Introduction to Sensing

Sensory information (light, heat, touch, sound, odor, taste, movement, and so on) is the second form of energy input in the Wellness Energy System. Vast amounts of energy are received from our environment and channeled by our physical senses (and possibly through other senses that are less well understood). These energies are necessary for our protection and survival, and they serve as our most basic form of communication.

If the doors of perception were cleansed, man would see things as they are, infinite. - William Blake

It is through the senses - seeing, touching, smelling, hearing, tasting, temperature, movement (kinetic and kinesthetic senses), and others - that we come to know and enjoy the world.
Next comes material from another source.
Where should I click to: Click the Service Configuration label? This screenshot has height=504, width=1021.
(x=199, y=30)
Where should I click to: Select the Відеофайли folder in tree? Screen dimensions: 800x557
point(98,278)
Our ability to work, to feel pleasure, to communicate with others, and to impact the world is directly related to our efficient use of sensory energy. In the context of wellness this means appreciating the senses, taking care not to abuse them, and using them more creatively.

Everywhere there is sad evidence that many of us have lost our senses." You probably know people who burn their skin, allow it to blister and peel, and then go back for more in an attempt to look "healthy" and "sexy" in their summer clothes. The noise of dishwashers, air conditioners, power tools, trucks, and loud music invades everywhere, making us irritable, angry, listless, or unable to sleep. Loud sounds from machinery and music can actually damage our delicate hearing mechanisms and cause headaches and hearing loss. When it comes to tasting, many of us tax our digestive systems constantly with food that is too hot and beverages that are too cold, ending up with burnt tongues and stomach pains. We move apathetically through an environment filled with chemical pollutants, hoping that we're not absorbing too much nuclear radiation from the power plant upwind. The more we abuse our senses with these types of overstimulation, the more we dull ourselves to their subtle warning signals - the body's cries for help, for balance.

The flip side of this sorry state of affairs is the withdrawal from sensory stimulation. Our fears cause us to freeze up when we are being touched. With depression and boredom, we turn inward and often neglect our need for sunlight and fresh air. With grief, we numb ourselves to the outside world as we attempt to cope with a loss. Studies of young mammals clearly indicate that early deprivation results in lowered activity, improper physical development, and many failures in sexual functioning.*

Your senses are marvelous instruments that require vigilance to keep them in tip-top operating condition. Becoming a skilled technician in their care and creative use is one of the foundations for wellness. This chapter is your owner's manual for the senses. It will deal with touch, movement, temperature, sight, sound, and smell (taste is covered in the next chapter). This chapter is about coming to your senses.


* Montagu, A., Touching: The Human Significance of the Skin (Perennial, 1986), 31-37.